This year’s sea ice was unexciting. NOAA goes for “2015 Arctic sea ice fourth lowest on record” which is doubtless true.
Tamino has some helpful plots, so I’ve nicked one. I’m pleased that my 2014 comment “Hopefully that too [i.e., 2012] will look like an outlier in years to come” now looks quite true. From a statistical point of view, Tamino says “changepoint analysis can only confirm one rate change, but a smooth suggests more might be going on”; and I’m sure that’s true from that view. From a physical viewpoint I’m less convinced, and would just take a simple LS fit to the whole (satellite) series. A continued long-term decline is the obvious prediction.

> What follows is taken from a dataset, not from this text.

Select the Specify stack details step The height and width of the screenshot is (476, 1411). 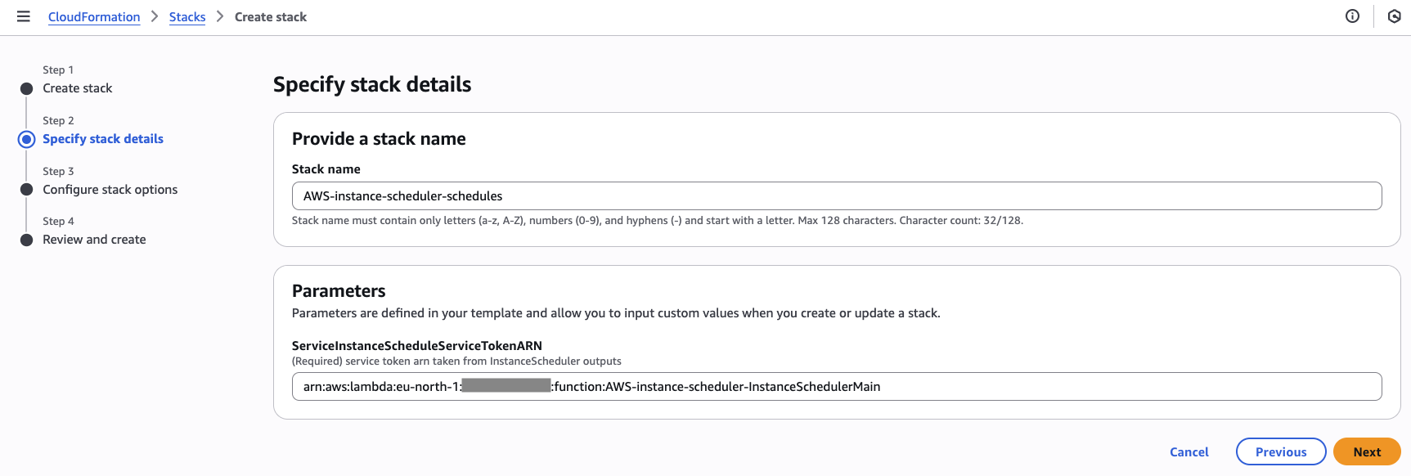pyautogui.click(x=103, y=139)

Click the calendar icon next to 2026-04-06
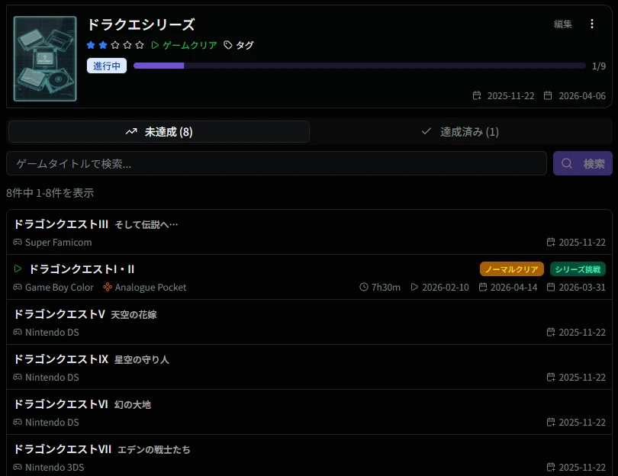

Crandles offers 3 separate bets on the [monthly average extent not area] average of [2012, 2013 and 2014] (to be above/below 4.294, I take the high side), of [2013, 2014 and 2015] (4.119, ditto) and of [2014, 2015 and 2016] (3.94, ditto). In the event of anything that clearly throws things out like a VEI6 volcanic eruption bets are voidable.
And the data shows:
year mo data_type region extent area avg 2012 9 Goddard N 3.63 2.15 2013 9 Goddard N 5.35 3.74 2014 9 Goddard N 5.28 3.70 4.75 (2012-14) 2015 9 NRTSI-G N 4.63 3.31 5.08 (2013-15) 2016 2 - X 3.97 - X/3 (2014-16)
(note: 2013 was also 5.35 extent in NRTSI, but 3.48 in area. Which shows what a good idea extent is). So I win (hurrah!) and for extra bonus points, as CR notes by email, sea ice extent has to be implausibly low – less that 2 – in 2016 for him to win; so for a £10 concession for early payment, we’ve settled the last one, too.
I believe (see Sea ice betting report wherein Neven unwisely converted his E50 win in 2012 into double-or-quits for 2013-15, that he now owes me… oh, yes, nothing. Because he won last time, so we’re quits :-).
So what if anything does this mean? Or, in CR’s terms, Were you just lucky or skillful? Most of my thinking (as I said before somewhere, I’m sure) was based on a Impact of instantaneous sea ice removal in a coupled general circulation model by D. Schröder (who did the work) and W. M. Connolley (who did something). Which showed – at least in a model – that the sea ice really isn’t very sensitive to sudden loss; there is no tipping point; if you strip off the ice it recovers quickly, in a few years. To reduce the sea ice you need years of increasing forcing leading to less ice. Which, over the long term, we’ll have I think. But it means I think that 2007 – and then 2012 – were less important than other people thought (see some quotes from 2008). However… it wouldn’t like to over-emphasise that. Who knows what future years will bring?